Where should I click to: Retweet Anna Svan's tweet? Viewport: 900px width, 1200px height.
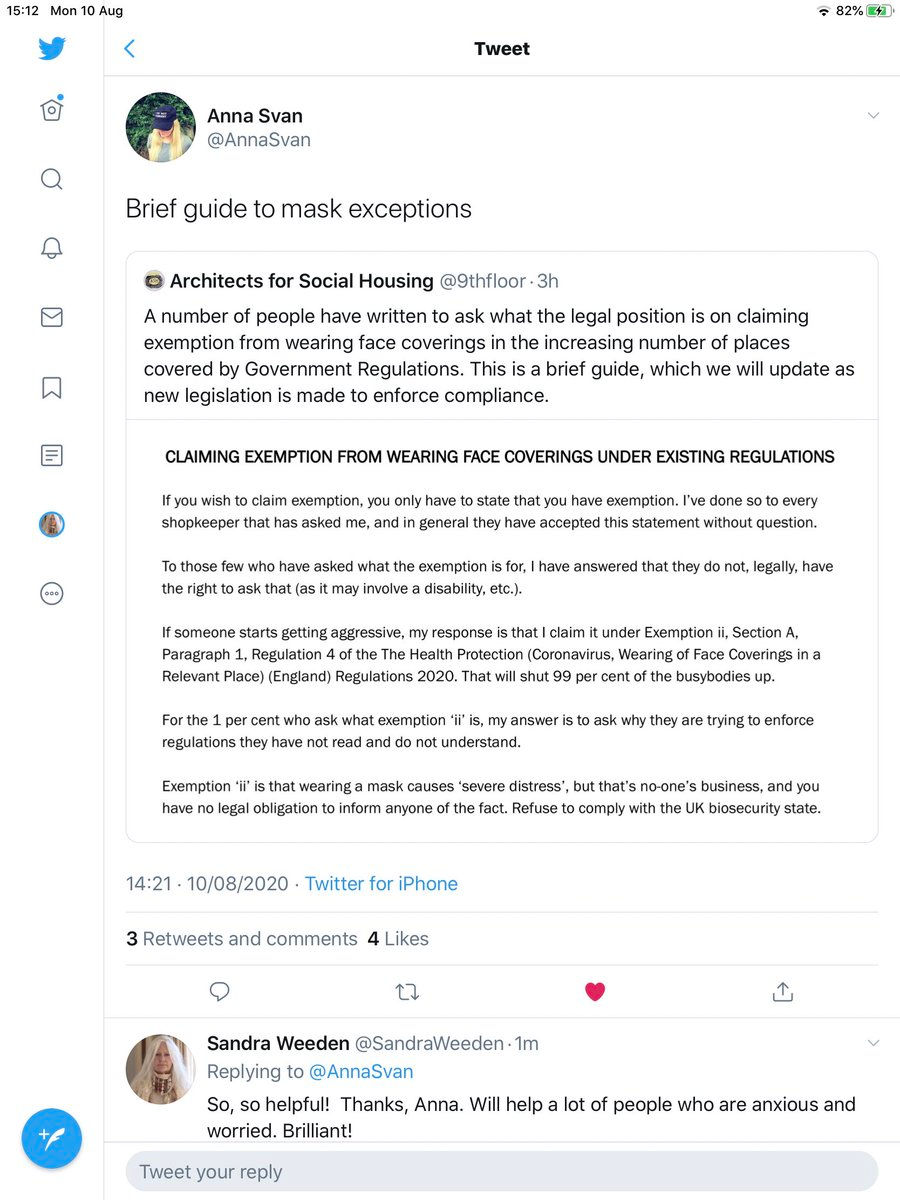coord(407,991)
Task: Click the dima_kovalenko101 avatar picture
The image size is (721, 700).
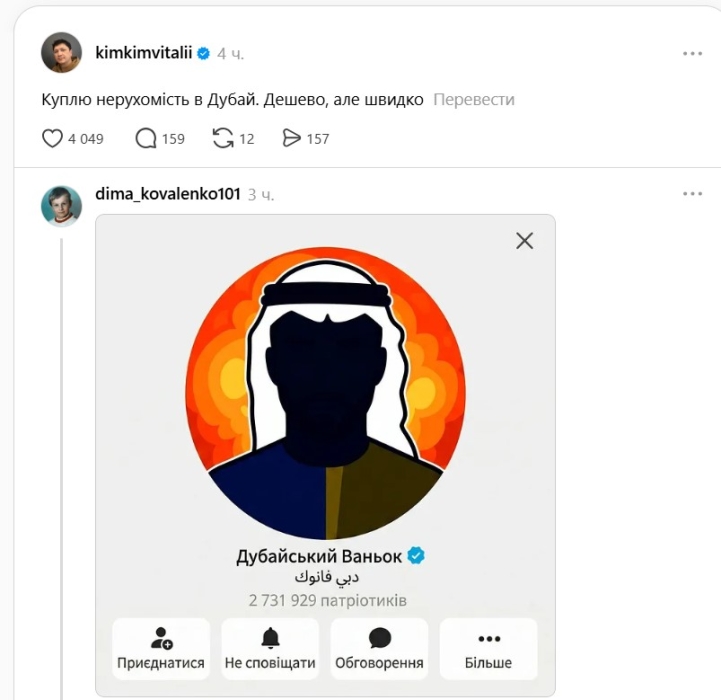Action: (x=61, y=206)
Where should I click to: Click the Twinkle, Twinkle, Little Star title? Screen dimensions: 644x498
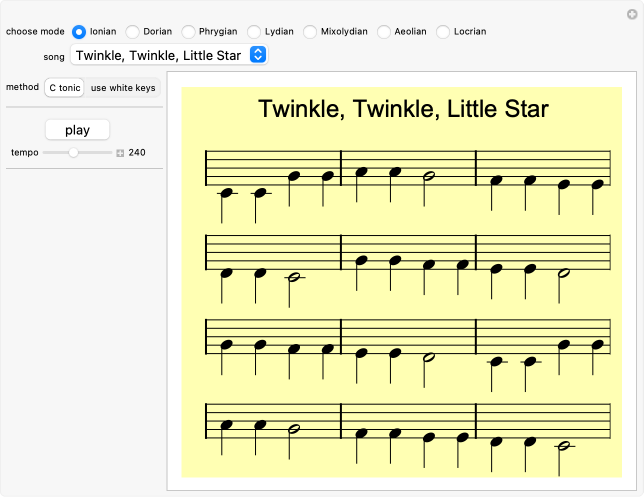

******************************

All of the data above is to be repeated exactly, with the pictures left out.

Where should I click to: Retweet Anna Svan's tweet? Viewport: 900px width, 1200px height.
coord(407,991)
Task: Click the dima_kovalenko101 avatar picture
The image size is (721, 700).
Action: (x=61, y=206)
Where should I click to: Click the Twinkle, Twinkle, Little Star title? Screen dimensions: 644x498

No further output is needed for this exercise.